Photo of Judith Rapoport

Biography

Judith L. Rapoport M.D. is Chief of the Child Psychiatry Branch NIMH. She is a graduate of Harvard Medical School, and did her clinical and research training at the Massachusetts Mental Health Center (Boston), Children's Hospital (DC), and the Karolinska Hospital (Stockholm). Her research has focused on diagnosis in child psychiatry, Attention Deficit Hyperactivity Disorder and Obsessive Compulsive Disorder. Over the past decade, her group has been studying the clinical phenomenology, neurobiology and treatment of Childhood Onset Schizophrenia. She is an author or coauthor of over 300 scientific papers, a member of the Institute of Medicine, and a Fellow of the American Academy of Arts and Sciences

Research Interests

Childhood-Onset Schizophrenia

Schizophrenia is one of the most devastating and costly mental illnesses.  Clinical studies across all of medicine show that early onset illness is often more severe, and with stronger biological and genetic factors. Since 1990, the NIMH has been recruiting patients with onset of schizophrenia before age 13. Major goals are to study brain development during childhood and adolescence in early onset schizophrenia patients. Preliminary genetic studies show association with a number of schizophrenia risk genes such as GAD and NRG1, supporting continuity with the adult disorder. In addition, abnormal brain developmental trajectories in patients and their full healthy siblings are seen in relation to risk alleles for these genes. Treatment studies have shown the unique benefit of clozapine for treatment resistant patients. New study of intranasal oxytocin and transient cortical electrical stimulation (TDCS) are underway for control of selected symptoms.

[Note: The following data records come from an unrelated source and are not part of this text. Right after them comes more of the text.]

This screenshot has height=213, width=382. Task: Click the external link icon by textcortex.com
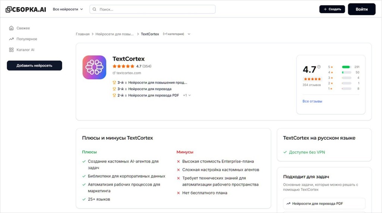coord(114,73)
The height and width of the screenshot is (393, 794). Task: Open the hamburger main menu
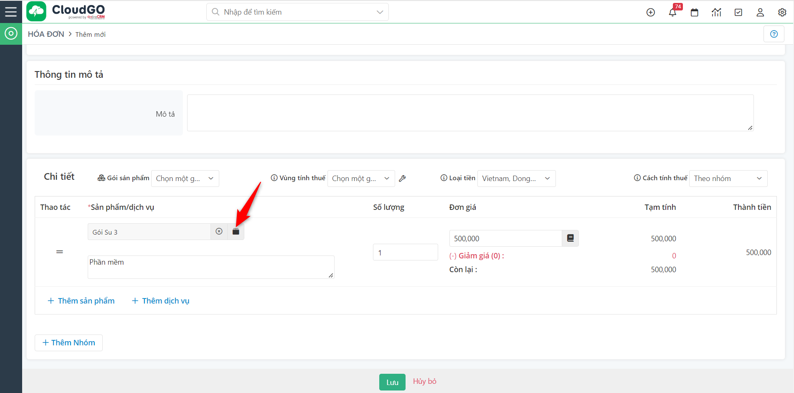pyautogui.click(x=11, y=12)
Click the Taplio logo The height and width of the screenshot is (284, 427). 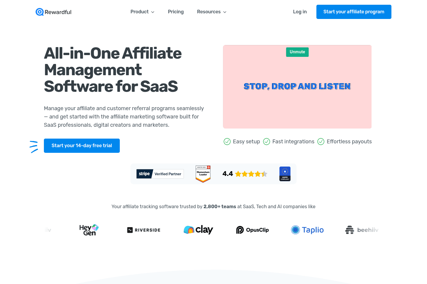(307, 230)
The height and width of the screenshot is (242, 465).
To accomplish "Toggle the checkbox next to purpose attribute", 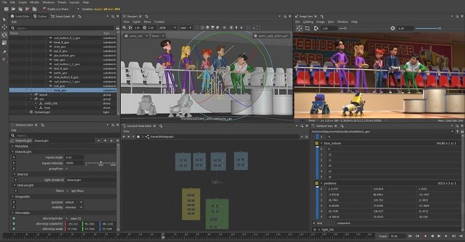I will 14,202.
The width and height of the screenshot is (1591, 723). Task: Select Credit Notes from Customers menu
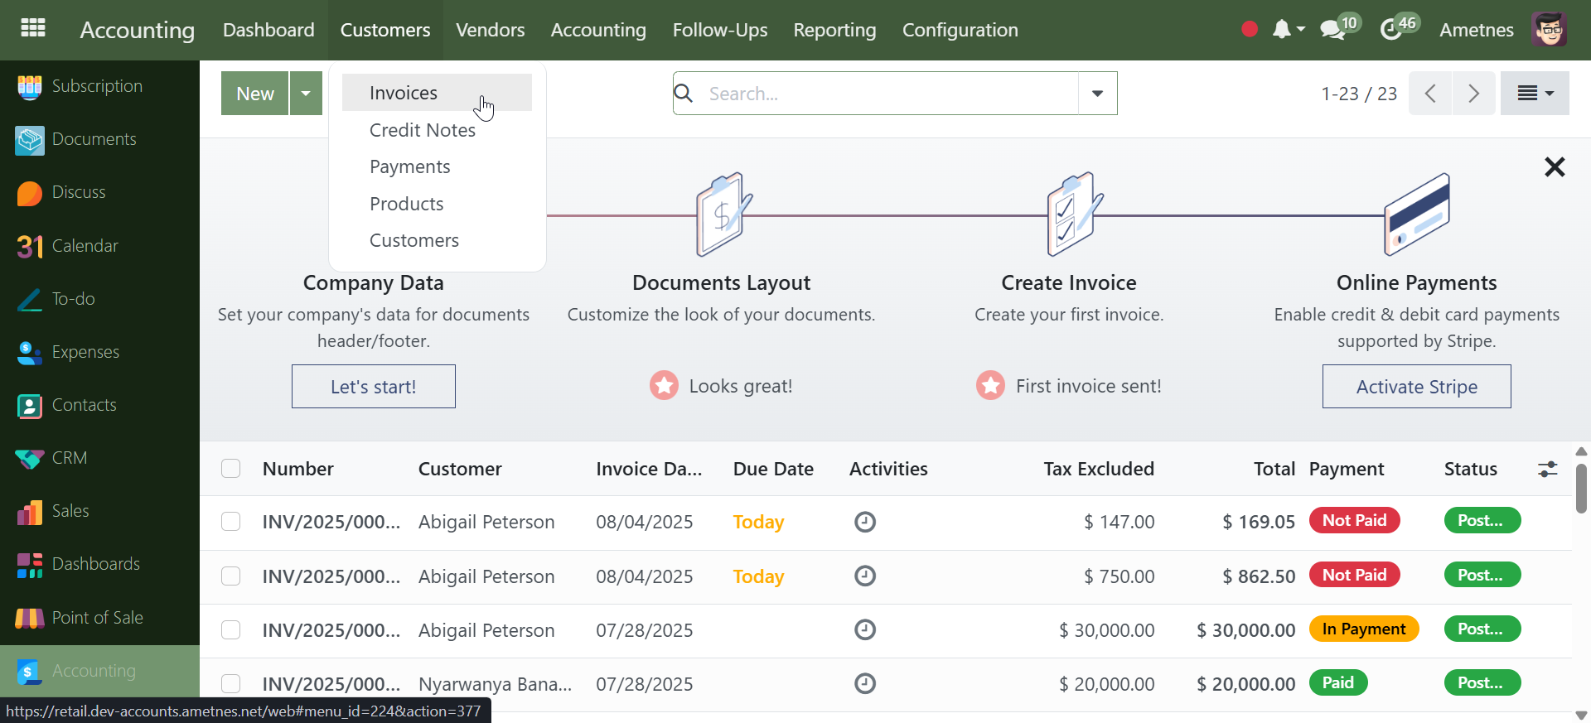tap(422, 130)
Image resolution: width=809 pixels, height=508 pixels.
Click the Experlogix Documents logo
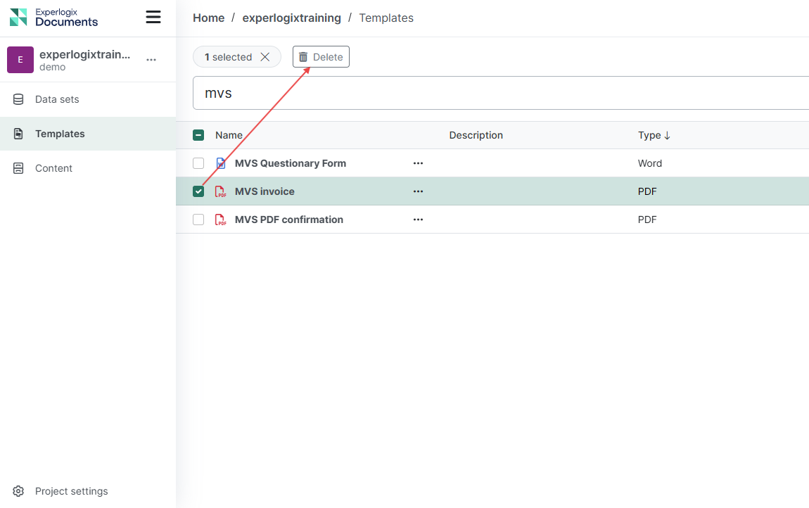pos(53,18)
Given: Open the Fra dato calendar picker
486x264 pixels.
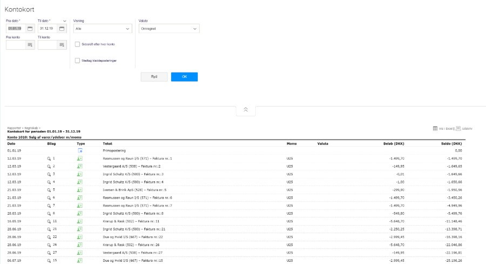Looking at the screenshot, I should tap(30, 28).
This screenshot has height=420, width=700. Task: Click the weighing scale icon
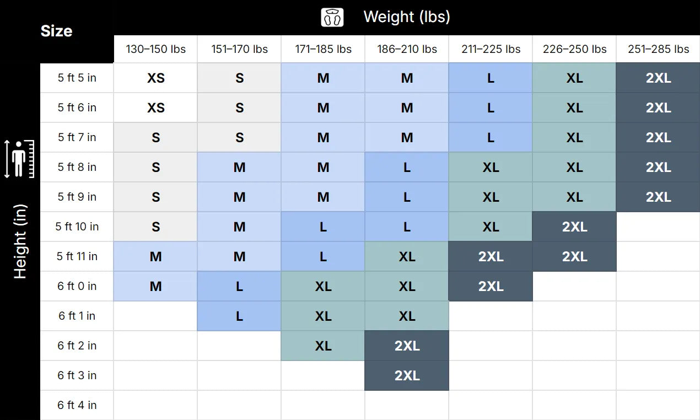[x=332, y=18]
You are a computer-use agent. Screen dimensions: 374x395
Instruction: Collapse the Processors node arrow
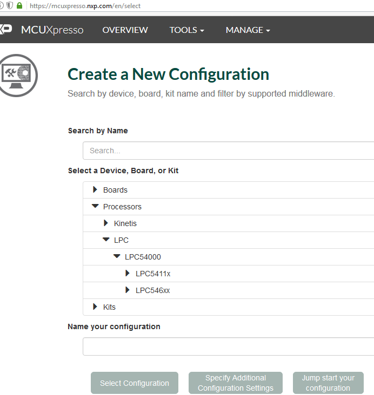tap(95, 207)
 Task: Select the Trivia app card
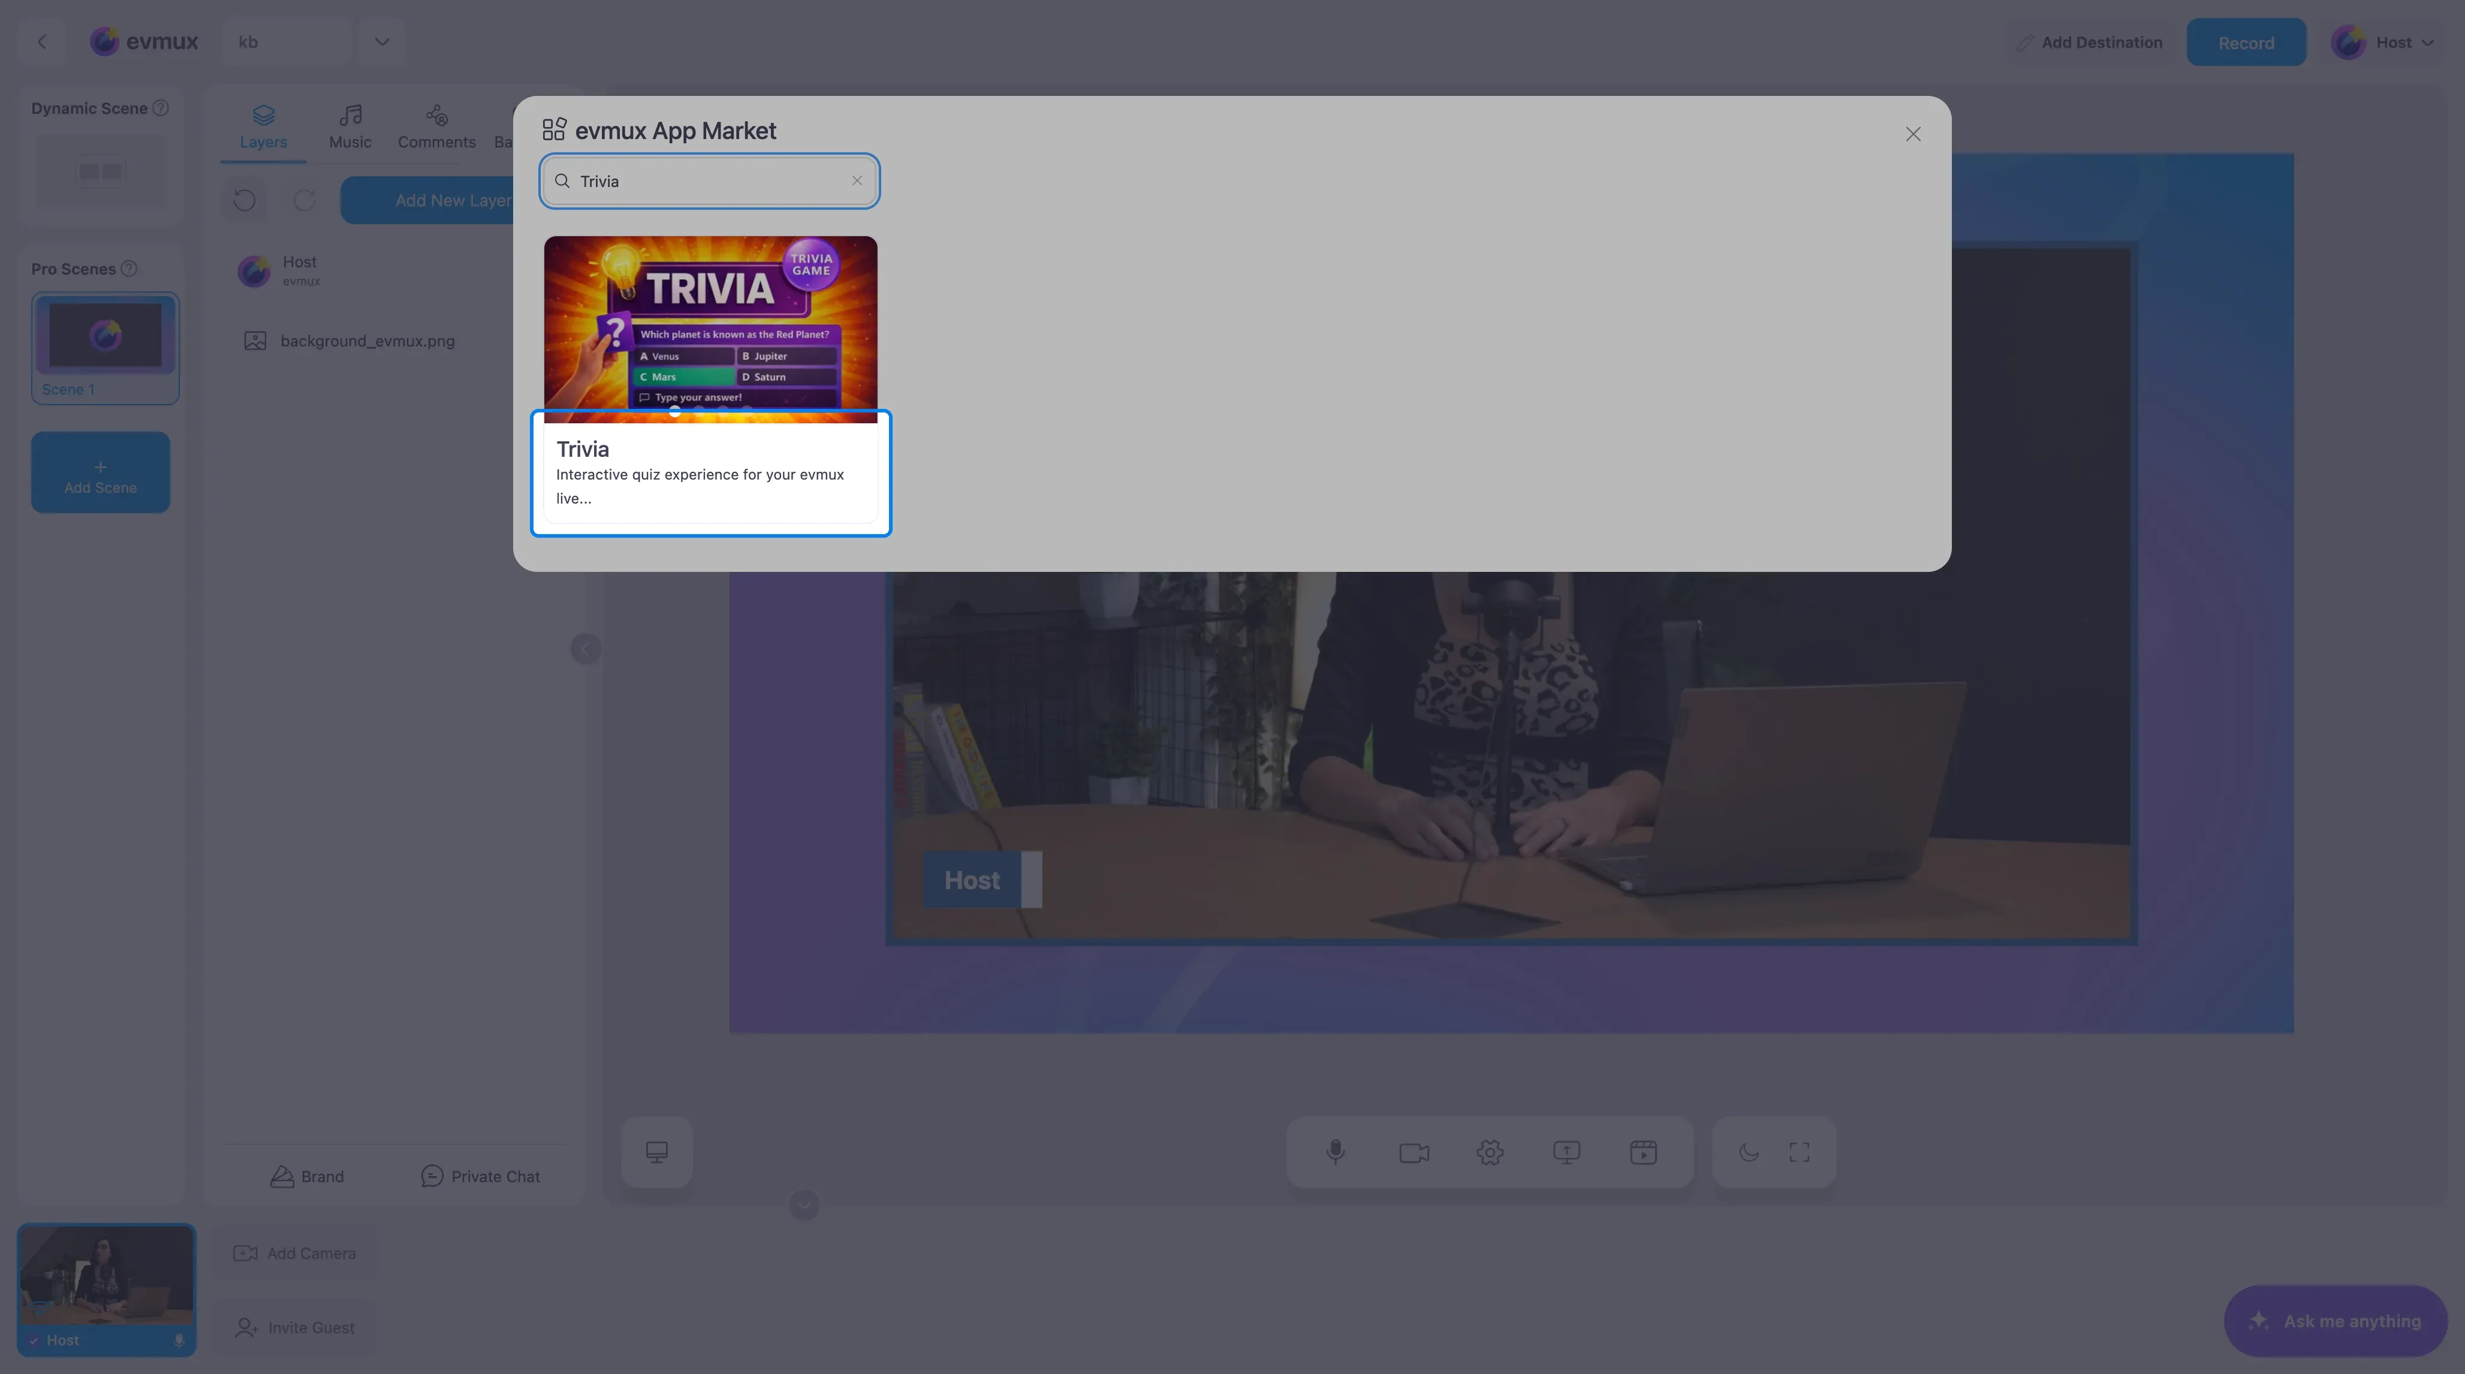(x=710, y=380)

Children and adolescents meeting DSM-IV criteria for schizophrenia are being recruited nationally for a study of the phenomenology, neurobiology and pharmacologic response of childhood onset schizophrenia. Over 500 medical records have been reviewed from which 380 patients and their families, appearing to meet DSM-IV criteria for schizophrenia with onset of psychosis prior to age 12, were screened in person. Of these 234 were hospitalized for medication free observation.  A total of 126 received the diagnosis of schizophrenia at NIMH screening. A large number of children are receiving the diagnosis of schizophrenia improperly resulting in inappropriate treatment, even at academic centers. Our findings to date indicate continuity between childhood onset and later onset schizophrenia, with evidence that childhood onset schizophrenia may result from a more severe neurodevelopment lesion. Family/genetic data indicate three cases (5%) have familial schizophrenia, not higher than seen with adult cases; one subject had a 1:7 balanced chromosomal translocation; five subjects had a microdeletion at 22q11; one had uniparental isodisomy at 5q; two had 45x0 (Turners Syndrome); one had trisomy X. Three of 45 full siblings are mentally retarded with two of these meeting criteria for autism.
    

COS Probands show greater premorbid developmental delays for motor and language than seen for the later onset disorder. Autonomic and eye tracking measures parallel those of adult schizophrenia. Brain MRI abnormalities ultimately resemble those of adult onset schizophrenia but with more striking and consistent progression during adolescence. This progressive loss appears specific to schizophrenia and not due to medication. A double-blind comparison of olanzapine and clozapine shows superiority of clozapine for those responding to medication. Several lines of evidence indicate greater genetic loading for these cases. Genetic data to date indicate significant association with four risk genes for schizophrenia, even with this limited sample size. Ongoing whole genomic screening studies show evidence for increased (12%) rate for rare copy number variants (CNVs) that interrupt genes.  This high rate may be related to early age of onset and to early developmental brain abnormalities rather than to schizophrenia. Skin biopsies are being obtained over the next three years on selected subjects for transformation to pluripotent stem cells for further physiological study in a collaborative study with Dr. Ricardo Dolmetsch (Stanford University).  One thousand genes related to synaptic development are being sequenced in a collaborative study with Dr. Guy Rouleau, University of Montreal.

Selected Publications

Simple models of human brain functional networks . Vértes PE, Alexander-Bloch AF, Gogtay N, Giedd JN, Rapoport JL, Bullmore ET. Proc Natl Acad Sci U S A. 2012 Apr 10;109(15):5868-73. doi: 10.1073/pnas.1111738109. Epub 2012 Mar 30. PMID: 22467830.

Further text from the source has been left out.